On Monday, China sent a senior Foreign Ministry official to South Korea to express strong regret over the South Korean government’s attitude toward the Taiwan issue.

The presidential office said that it is in close communication with China on this issue, but the problems in diplomatic relations with China, brought along by close diplomacy with the US, seem to be emerging.

Liu Jinsong, the director-general of the department of Asian affairs of the Foreign Ministry, met with his South Korean counterpart, Choi Yong-jun, the director of the South Korean Foreign Ministry’s Northeast Asian affairs bureau on Monday. During the meeting, Liu conveyed Beijing’s regret over South Korea’s attitude toward the Taiwan issue. one day after the Group of Seven summit in Hiroshima, Japan.

China’s Ministry of Foreign Affairs reported that Liu “set forth solemn positions on China’s core concerns and exchanged views with the ROK side on other matters.”

A South Korean Foreign Ministry official also commented on the outcome of the meeting, saying, “I understand that we had a very wide-ranging, frank and open discussion on mutual and national interests. The meeting lasted nearly three and a half hours.”

In diplomatic terms, “frank and open” means that disagreements and conflicts were expressed unapologetically.

The air between South Korean and Chinese diplomatic officials is quite different from the presidential office’s explanation.

“We are in close communication with [China and Russia] at the highest level,” Kim Tae-hyo, the first deputy head of the National Security Office, said in an interview with YTN the day before.

The Chinese government’s move is a clear indication of its displeasure with Yoon’s foreign policy of aligning with the US, which aims to contain China. Yoon threw his weight behind the US-led containment of China by agreeing to “trilateral cooperation on engagement with the Pacific Island nations and Indo-Pacific strategies” at a summit with the leaders of the US and Japan on the sidelines of the G7 summit. He made no mention of strengthening cooperation with China in his headline remarks at a Cabinet meeting that reviewed the outcomes of the G7 summit.

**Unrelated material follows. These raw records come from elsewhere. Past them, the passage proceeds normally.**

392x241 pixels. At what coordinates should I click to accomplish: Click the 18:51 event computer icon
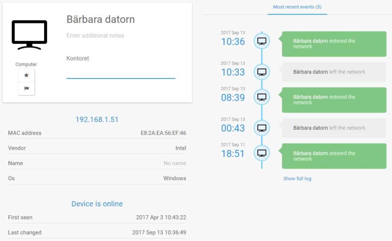(262, 153)
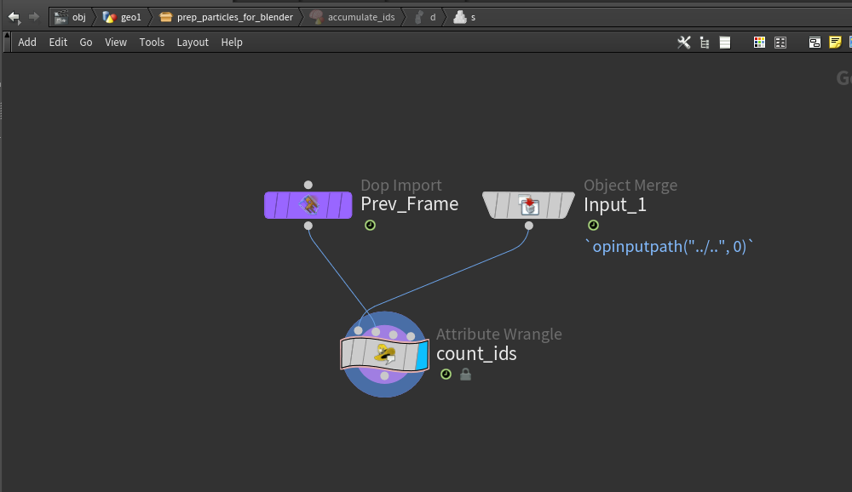Open the color palette grid icon
Viewport: 852px width, 492px height.
759,43
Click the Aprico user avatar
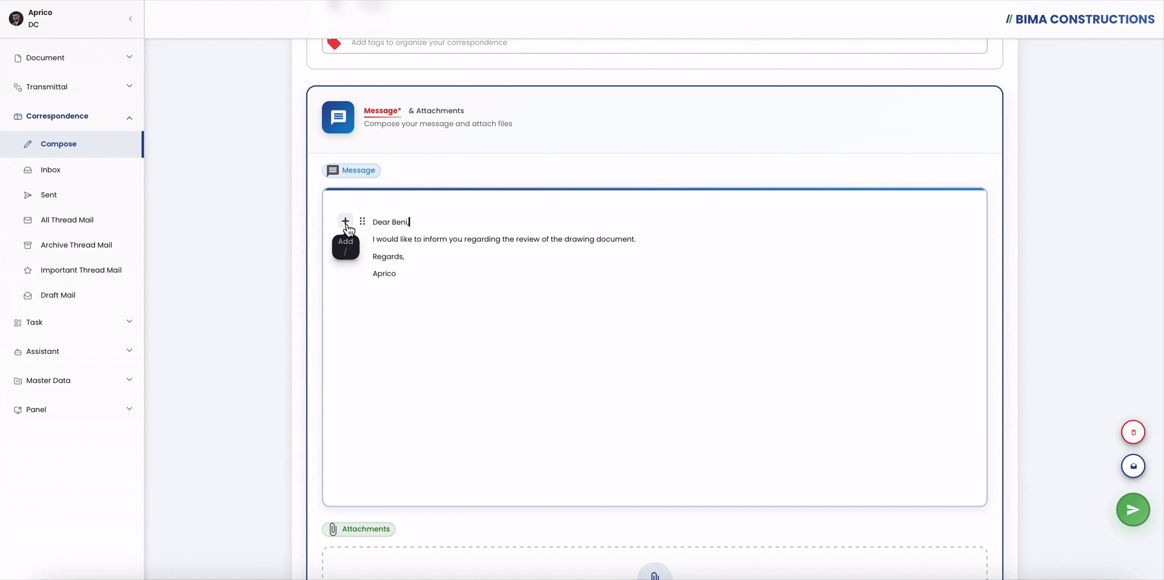The width and height of the screenshot is (1164, 580). pyautogui.click(x=16, y=19)
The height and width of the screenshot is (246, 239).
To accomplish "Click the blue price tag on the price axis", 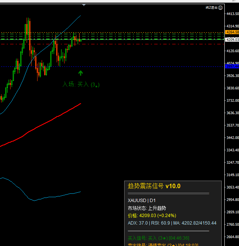I will [232, 66].
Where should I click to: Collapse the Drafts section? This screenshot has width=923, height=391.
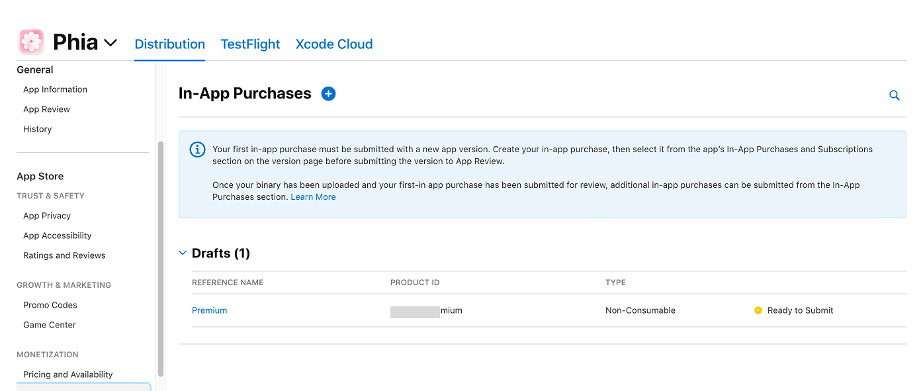coord(183,253)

China and South Korea called their ambassadors to exchange protests after Yoon was quoted in Reuters on April 20 as saying that tensions in the Taiwan Strait “occurred because of the attempts to change the status quo by force, and we together with the international community absolutely oppose such a change.”

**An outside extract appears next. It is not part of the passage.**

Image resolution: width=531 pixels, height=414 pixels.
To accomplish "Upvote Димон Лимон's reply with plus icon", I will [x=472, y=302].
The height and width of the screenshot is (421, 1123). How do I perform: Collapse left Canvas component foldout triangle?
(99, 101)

Official high-level exchanges between China and South Korea have all but ceased since the two countries held a bilateral meeting on the sidelines of the Group of 20 summit in Bali, Indonesia, in November 2022.

Foreign Minister Park Jin of South Korea has only had one phone call with Foreign Minister Qin Gang of China, who took office in late December 2022 and the two have not yet held a face-to-face meeting.

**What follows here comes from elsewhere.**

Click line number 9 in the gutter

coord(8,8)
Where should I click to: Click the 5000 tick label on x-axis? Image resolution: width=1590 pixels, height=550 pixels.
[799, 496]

The US and Japan, on the other hand, have kept their diplomacy channels with China open even as they butt heads with it. Foreign Minister Hayashi Yoshimasa of Japan met with Qin in Beijing in April, while White House national security advisor Jake Sullivan met with Wang Yi in Vienna, Austria, on May 10-11 to resume bilateral talks that were interrupted after the February balloon incident. The two countries’ commerce and trade ministers are scheduled to meet in Washington this week.

Some in and out of political circles say Yoon needs to get a handle on public relations.

“There have been tensions between South Korea and China since Yoon’s Reuters interview,” said Lee Nam-joo, a professor of Chinese studies at Sungkonghoe University in Seoul. “The meeting at the state level confirms that China is closely paying attention to relevant issues on South Korea’s end.”

Yoo Seong-min, a former lawmaker for the People Power Party, wrote on Facebook that “strengthening the South Korea-US alliance is the right way to go, but we must also secure the freedom to engage in economic exchanges with China.”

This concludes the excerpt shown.